La multiplicité dans les Leçons Américaines

Or, il nous semble très important d’apporter quelques précisions sur le concept de multiplicité chez notre auteur.

L’écrivain dédie à la multiplicité la dernière des Leçons Américaines en la considérant comme une valeur à transmettre au prochain millénaire.

La conférence s’ouvre avec un passage du roman Quel pasticciaccio brutto de via Merulana (L’affreux pastis de la rue des Merles) de Carlo Emilio Gadda, écrivain italien que Calvino choisit comme emblème de la Multiplicité.

Cette œuvre semble illustrer au mieux la vocation du roman contemporain, c’est à dire du roman comme encyclopédie, comme moyen de connaissance et surtout comme réseau reliant les faits, les personnes et les choses. Mais Calvino justifie ce choix en affirmant que la philosophie de Gadda est très proche de son discours, c’est à dire que cet auteur voit aussi le monde comme  « un système de systèmes », et il a toujours représenté le monde sans jamais en atténuer la complexité inextricable. 180

Calvino fait suivre l’exemple de Gadda par celui d’autres auteurs comme Musil, (lui aussi, comme Gadda, était écrivain, ingénieur et incapable de conclure ), Proust chez lequel la dilatation du monde devient insaisissable, et pour lui la connaissance passe par la douloureuse épreuve de cette saisie impossible.

De même pour Calvino le monde est insaisissable comme il le montre dans Collezioni di Sabbia car ‘«’ ‘ à notre époque, reprenant l’ambition antique, la littérature tend à représenter la multiplicité de relations, qu’elles soient en acte ou potentielles ’ ‘»’ 181 .

Mais, alors que, dans la littérature médiévale, (La Divine Comédie, par exemple) l’ambition était d’exprimer l’intégration du savoir humain dans un ordre et dans une pensée unitaires, les œuvres de nos jours montrent une multiplicité de méthodes d’interprétation, de modes de pensée et de styles expressifs puisque aujourd’hui il est impossible « d’épuiser la connaissance du monde en l’enfermant dans un cercle ».

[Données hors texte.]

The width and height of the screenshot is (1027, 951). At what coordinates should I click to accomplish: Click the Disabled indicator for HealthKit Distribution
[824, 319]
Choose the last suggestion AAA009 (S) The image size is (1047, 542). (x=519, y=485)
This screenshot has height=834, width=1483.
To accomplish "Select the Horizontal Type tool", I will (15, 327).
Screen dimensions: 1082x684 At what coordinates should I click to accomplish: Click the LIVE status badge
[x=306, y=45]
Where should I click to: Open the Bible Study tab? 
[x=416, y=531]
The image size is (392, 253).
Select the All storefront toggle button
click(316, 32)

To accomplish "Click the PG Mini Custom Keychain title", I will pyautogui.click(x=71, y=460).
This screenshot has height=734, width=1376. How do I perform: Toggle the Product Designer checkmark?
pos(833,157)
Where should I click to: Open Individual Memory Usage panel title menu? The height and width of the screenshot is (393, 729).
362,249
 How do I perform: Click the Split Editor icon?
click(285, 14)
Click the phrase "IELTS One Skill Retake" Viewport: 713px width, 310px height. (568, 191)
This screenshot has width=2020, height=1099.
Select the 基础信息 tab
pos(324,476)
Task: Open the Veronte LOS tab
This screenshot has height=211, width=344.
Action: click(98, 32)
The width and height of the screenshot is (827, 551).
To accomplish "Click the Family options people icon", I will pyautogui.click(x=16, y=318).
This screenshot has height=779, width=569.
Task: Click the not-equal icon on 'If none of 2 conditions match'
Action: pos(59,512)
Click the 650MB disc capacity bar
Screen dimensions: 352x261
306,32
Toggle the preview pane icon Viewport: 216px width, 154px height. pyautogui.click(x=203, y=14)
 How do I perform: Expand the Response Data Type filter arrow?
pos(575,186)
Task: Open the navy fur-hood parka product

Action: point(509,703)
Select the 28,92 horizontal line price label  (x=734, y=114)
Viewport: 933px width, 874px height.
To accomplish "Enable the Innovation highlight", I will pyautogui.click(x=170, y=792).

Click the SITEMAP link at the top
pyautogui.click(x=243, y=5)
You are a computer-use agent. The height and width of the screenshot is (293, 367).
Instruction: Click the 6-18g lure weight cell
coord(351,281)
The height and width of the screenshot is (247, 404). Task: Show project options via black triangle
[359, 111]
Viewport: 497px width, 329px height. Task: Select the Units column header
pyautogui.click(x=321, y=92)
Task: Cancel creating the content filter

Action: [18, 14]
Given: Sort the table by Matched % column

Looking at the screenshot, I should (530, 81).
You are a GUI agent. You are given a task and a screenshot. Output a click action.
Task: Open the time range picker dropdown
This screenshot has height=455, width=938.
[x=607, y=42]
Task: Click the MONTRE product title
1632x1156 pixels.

A ce propos, dans La macchina spasmodica, Calvino justifie sa méthode en disant :

‘Je ne me suis jamais plus surpris pensant à un univers fini et dénombrable (une idée plus que fausse, infernale) et l’analyse du procès combinatoire m’apparaît seulement une méthode d’autant plus nécessaire car jamais exhaustive pour pénétrer l’immense enchevêtrement du possible. 182

Dans la Leçon Multiplicité il continue à compléter le fil qui relie les œuvres majeures sous le signe de la multiplicité avec les noms de Flaubert – car lui même se transforme en encyclopédie universelle 183 -, T. S Eliot et James Joyce.

Calvino voudrait transmettre au prochain millénaire ‘«’ ‘ une littérature que caractérisent le goût de l’ordre intellectuel et de l’exactitude, l’intelligence de la poésie jointe à celle de la philosophie et de la science ’ ‘»’. 184

Et selon Calvino cet idéal d’exactitude est réalisé par Jorge Luis Borges. Dans ses romans on retrouve toujours un modèle d’univers et l’idée des univers infinis où plusieurs combinaisons se réalisent.

Comme dernier grand exemple dans l’histoire du roman, Calvino cite La vie mode d’emploi de George Perec, roman qui englobe ‘«’ ‘ dans une somme encyclopédique, des savoirs qui donnent forme à une image du monde ’ ‘»’.

Cet auteur loué par Calvino semble être, à notre avis, le plus lié à notre auteur dans le thème de l’espace.

Notes
180.

Leçons Américaines, p. 170. Or, si la philosophie qui les lie était la même ils se différentieraient par la représentation. Calvino bien qu’il reconnaisse la complexité essaie toujours de la simplifier en isolant chaque événement comme nous observerons dans les romans.

181.

Leçons Américaines, p. 179. [«  (..) nella nostra epoca la letteratura sia venuta facendosi carico di questa antica ambizione di rappresentare la molteplicità delle relazioni in atto o potenziali », Saggi I, p. 722].

182.

La macchina spasmodica dans Saggi I . [ « Non mi sono mai più sorpreso a pensare a un universo finito e numerabile (idea più che errata, infernale) e l’analisi del processo combinatorio mi è apparsa solo come un metodo tanto più necessario in quanto mai esaustivo per addentrarci nello sterminato intrico del possibile. »., p. 253. Traduit par nous]. 

183.

Ainsi affirme Calvino dans la Leçon Multiplicité.

184.

Leçons Américaines, p. 186. [« (..) una letteratura che abbia fatto proprio il gusto dell’ordine mentale e della esattezza, l’intelligenza della poesia e nello stesso tempo della scienza e della filosofia, .. ». Saggi I, p. 728].